Pour le FFS, sa participation répond à l’impératif, d’abord, « de gagner des sièges où ce sera possible », mais aussi « gagner l’estime de nos concitoyens pour nos idées, notre projet de consensus national et notre éthique politique ». Le FFS considère qu’il faut faire de ces élections, et ce, malgré « tous les obstacles érigés devant notre parti », un moment « d’affermissement de nos convictions ainsi que de consolidation et d’élargissement des positions du FFS sur l’échiquier politique national ».
« D’une certaine manière, il s’agit pour le parti de remporter non seulement des sièges mais aussi l’estime des Algériens pour la qualité de son engagement », ajoute encore le communiqué, avant de rappeler que « les élections sont un moment crucial de la vie du parti au niveau national, régional et en interne ».
Sur un autre volet, le FFS a estimé qu’il a été particulièrement ciblé ces derniers mois dans sa capacité à porter et incarner ses propres valeurs et principes par les relais médiatiques du pouvoir et par les diverses dissidences.
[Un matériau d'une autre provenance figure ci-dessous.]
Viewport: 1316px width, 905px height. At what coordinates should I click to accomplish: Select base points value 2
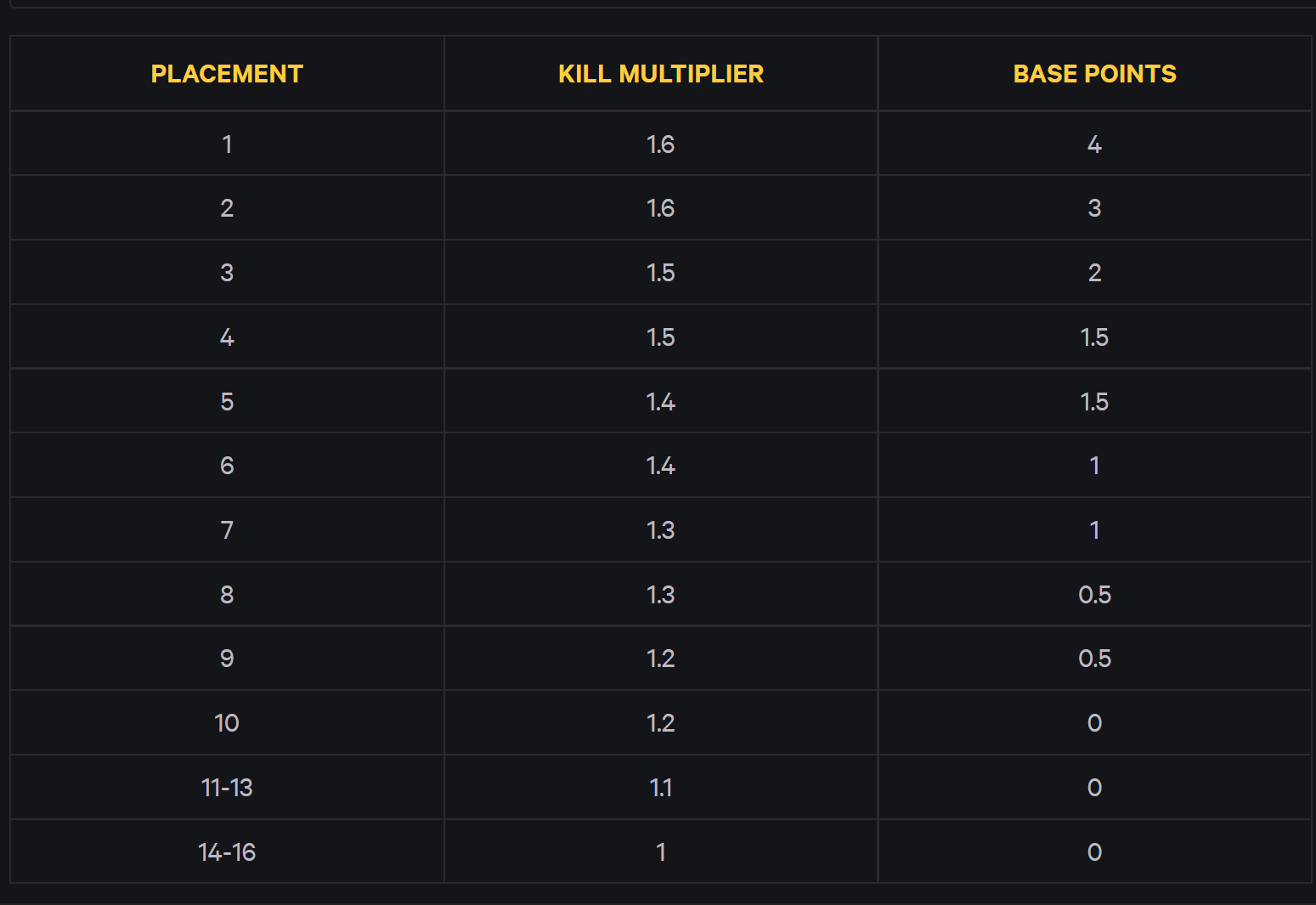pos(1094,273)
Pour contrecarrer cette campagne, le FFS veut que « la campagne électorale 2017 vise à constituer une réponse cinglante devant les citoyens sur la nature mensongère et antipolitique des différentes campagnes de propagande qui ont été dirigées contre le parti, mais aussi contre la lutte démocratique et la foi des citoyens dans l’action politique ». « Le FFS se doit, dans le fond et dans la forme, faire de ce moment une réponse sans ambiguïtés sur sa capacité, non seulement à respecter et mettre en œuvre ses principes fondateurs et ses valeurs directrices, mais aussi à les faire partager avec un nombre croissant de concitoyens et de partenaires divers », ajoute le communiqué. Précisant qu’en politique « les notions de faiblesse et de force ne reposent pas uniquement sur le facteur du nombre, particulièrement dans un contexte structurellement hostile à l’Etat de droit, à la démocratie et à la souveraineté populaire ». « La force pour un parti militant dans ces conditions hostiles repose prioritairement sur sa cohérence politique, ses capacités organisationnelles et sa cohésion militante », relève encore le communiqué.
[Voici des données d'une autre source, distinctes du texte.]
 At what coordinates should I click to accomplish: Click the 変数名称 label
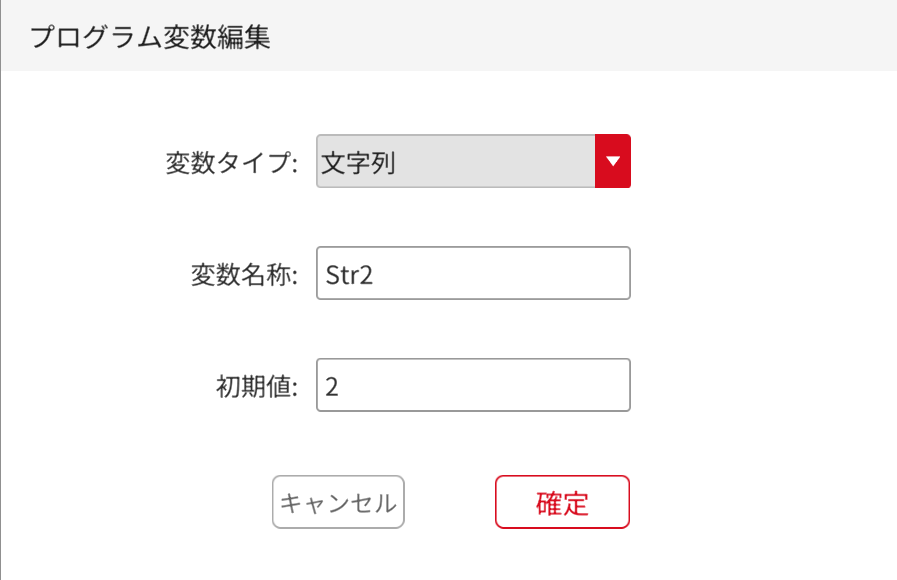point(244,275)
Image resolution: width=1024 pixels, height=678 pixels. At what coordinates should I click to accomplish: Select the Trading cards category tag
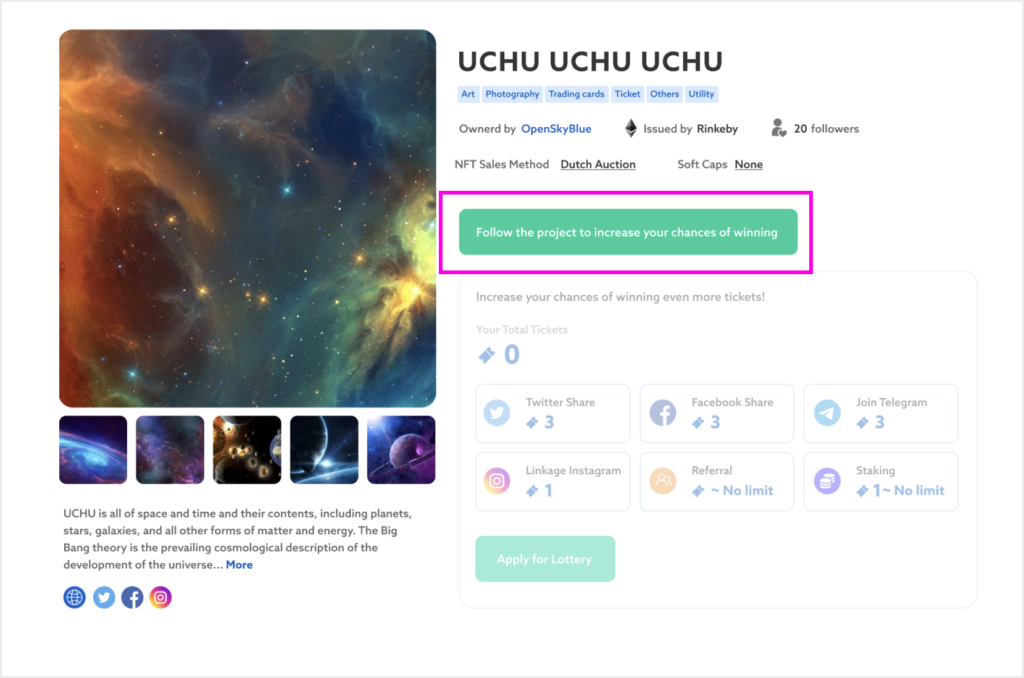click(576, 94)
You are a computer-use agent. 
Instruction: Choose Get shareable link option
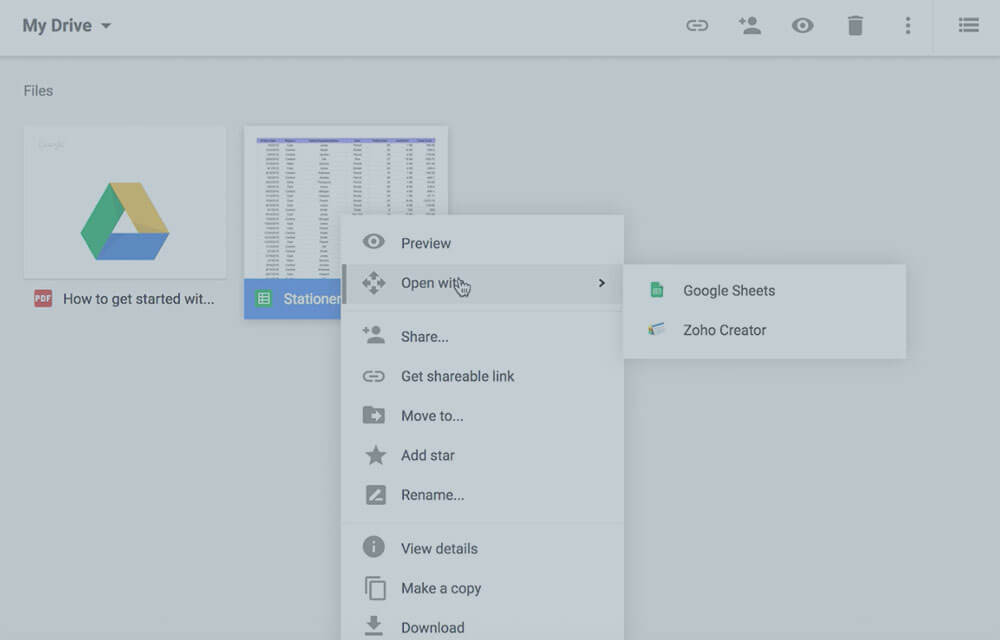click(x=457, y=376)
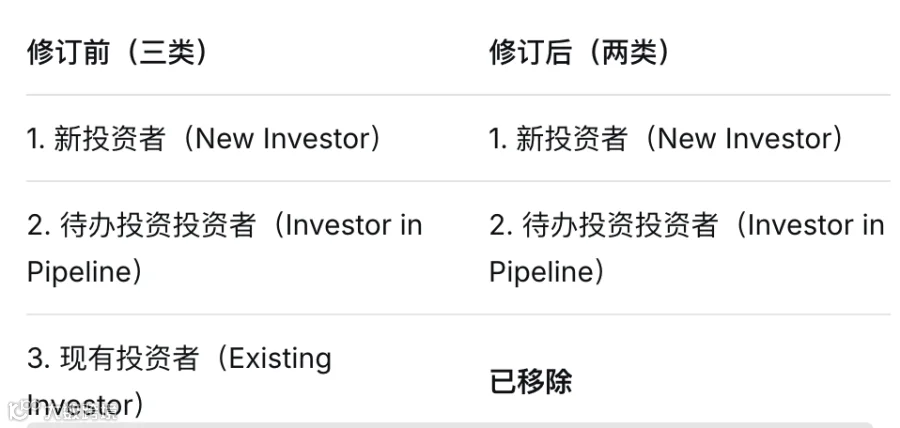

En réaction aux derniers événements qui ont secoué le parti, le FFS considère qu’il a été constamment ciblé par ses adversaires « dans la capitalisation sur ces trois segments de son organisation ». « La propagande du régime et des forces hostiles au FFS a toujours porté sur la cohérence politique de ses choix (…). Les dissidences ont toujours voulu frapper la cohésion militante et les deux ensembles ont participé à entamer la confiance en eux-mêmes et en leur parti et contribué à en diminuer les capacités organisationnelles», réagit le FFS. Avant d’ajouter à l’adresse des militants qu’il « faut garder constamment à l’esprit que la campagne électorale est un moment où le parti est mis en permanence sous le regard de la population autant que des adversaires politiques. Si l’Hocine, dans divers messages au conseil national a mis en garde contre «la culture du commérage» (message de 2007 notamment) comme un facteur de désunion et de dépolitisation ».